**CHALLENGE 1**
According to the article on public transport safety, how many bus, tram and train journeys does the National Transport Authority say take place every year?

He said passengers have also been subjected to both verbal and physical abuse.
Mr O'Connor said that staff are instructed not to get involved in such incidents, adding "they’re public transport workers, not bouncers or security".
He said a garda public transport division is needed and the establishment of a "fully funded dedicated public transport division" is the "only option" to make public transport safe.
Mr O’Connor said security personnel working on some public transport, such as the Luas, do not have the powers of "caution, arrest and detention".
He said the union has been calling for a dedicated garda unit for a long time.
Meanwhile, the National Transport Authority (NTA) has said it does not believe there is a need for a dedicated policing unit on public transport.
A spokesperson for the NTA said that while incidents such as assaults take place from time to time, most passengers feel safe on board - according to a 2021 customer satisfaction report.
The NTA said that the vast majority of the 240,000,000 bus, tram and train journeys every year are completed without any problem.

**DATA FOR THE TASK**
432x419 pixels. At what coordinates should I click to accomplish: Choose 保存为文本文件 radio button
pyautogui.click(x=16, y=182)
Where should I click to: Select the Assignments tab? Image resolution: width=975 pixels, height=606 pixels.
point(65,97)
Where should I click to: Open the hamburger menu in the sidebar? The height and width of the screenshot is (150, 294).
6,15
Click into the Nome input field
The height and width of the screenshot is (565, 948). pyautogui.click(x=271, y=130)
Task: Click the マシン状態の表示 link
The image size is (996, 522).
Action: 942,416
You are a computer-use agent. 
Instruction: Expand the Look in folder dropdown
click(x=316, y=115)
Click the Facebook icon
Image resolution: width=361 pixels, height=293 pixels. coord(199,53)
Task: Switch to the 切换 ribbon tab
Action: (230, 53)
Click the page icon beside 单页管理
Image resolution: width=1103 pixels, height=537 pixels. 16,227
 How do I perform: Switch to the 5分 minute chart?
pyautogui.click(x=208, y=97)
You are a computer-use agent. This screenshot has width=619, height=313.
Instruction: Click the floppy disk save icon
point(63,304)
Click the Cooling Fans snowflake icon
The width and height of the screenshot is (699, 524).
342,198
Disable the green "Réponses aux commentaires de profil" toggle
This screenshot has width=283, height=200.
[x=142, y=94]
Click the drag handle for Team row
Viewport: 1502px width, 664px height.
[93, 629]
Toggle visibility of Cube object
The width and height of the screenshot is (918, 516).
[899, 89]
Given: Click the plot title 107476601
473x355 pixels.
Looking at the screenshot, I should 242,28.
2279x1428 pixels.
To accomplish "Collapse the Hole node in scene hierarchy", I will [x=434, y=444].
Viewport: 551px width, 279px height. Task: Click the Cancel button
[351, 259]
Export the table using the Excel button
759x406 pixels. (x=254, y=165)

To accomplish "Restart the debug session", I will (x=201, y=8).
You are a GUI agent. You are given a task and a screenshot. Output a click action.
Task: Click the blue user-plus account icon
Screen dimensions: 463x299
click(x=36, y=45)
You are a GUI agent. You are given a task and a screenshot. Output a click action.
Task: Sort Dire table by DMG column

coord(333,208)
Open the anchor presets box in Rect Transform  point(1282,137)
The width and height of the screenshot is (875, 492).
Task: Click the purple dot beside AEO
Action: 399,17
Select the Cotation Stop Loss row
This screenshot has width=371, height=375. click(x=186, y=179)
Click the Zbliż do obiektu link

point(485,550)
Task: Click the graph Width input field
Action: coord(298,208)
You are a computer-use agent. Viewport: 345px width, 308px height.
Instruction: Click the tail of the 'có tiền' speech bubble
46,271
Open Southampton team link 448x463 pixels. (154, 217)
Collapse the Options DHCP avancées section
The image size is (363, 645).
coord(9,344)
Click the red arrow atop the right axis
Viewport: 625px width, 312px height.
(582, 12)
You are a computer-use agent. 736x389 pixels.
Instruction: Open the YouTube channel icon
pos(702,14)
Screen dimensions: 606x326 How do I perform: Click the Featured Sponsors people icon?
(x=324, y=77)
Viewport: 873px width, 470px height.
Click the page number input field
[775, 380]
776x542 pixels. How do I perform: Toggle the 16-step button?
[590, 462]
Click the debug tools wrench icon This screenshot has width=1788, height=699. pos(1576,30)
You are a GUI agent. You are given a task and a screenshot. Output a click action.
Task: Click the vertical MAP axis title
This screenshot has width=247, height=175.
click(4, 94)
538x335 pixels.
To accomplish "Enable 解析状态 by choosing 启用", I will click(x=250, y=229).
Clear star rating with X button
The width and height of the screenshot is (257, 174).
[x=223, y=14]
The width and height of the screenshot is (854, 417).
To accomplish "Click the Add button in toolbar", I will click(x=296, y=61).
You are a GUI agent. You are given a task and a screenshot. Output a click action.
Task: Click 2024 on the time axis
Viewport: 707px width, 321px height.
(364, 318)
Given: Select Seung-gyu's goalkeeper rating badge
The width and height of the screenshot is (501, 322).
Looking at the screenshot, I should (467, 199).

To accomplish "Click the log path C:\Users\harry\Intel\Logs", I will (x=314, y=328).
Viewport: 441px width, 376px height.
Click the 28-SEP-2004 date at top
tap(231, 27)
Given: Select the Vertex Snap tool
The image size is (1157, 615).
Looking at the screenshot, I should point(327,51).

**CHALLENGE 2**
Rewrite the lines of the listing between the line holding "The width and height of the screenshot is (854, 417)." and the line holding "will click(x=296, y=61).", inclusive, keeping the requests unchanged. Multiply every coordinate in the answers by 2.5 and round to whole numbers, with halves rounded up.

**RESULT 1**
240,000,000

**RESULT 2**
The width and height of the screenshot is (854, 417).
To accomplish "Click the Add button in toolbar", I will click(x=740, y=153).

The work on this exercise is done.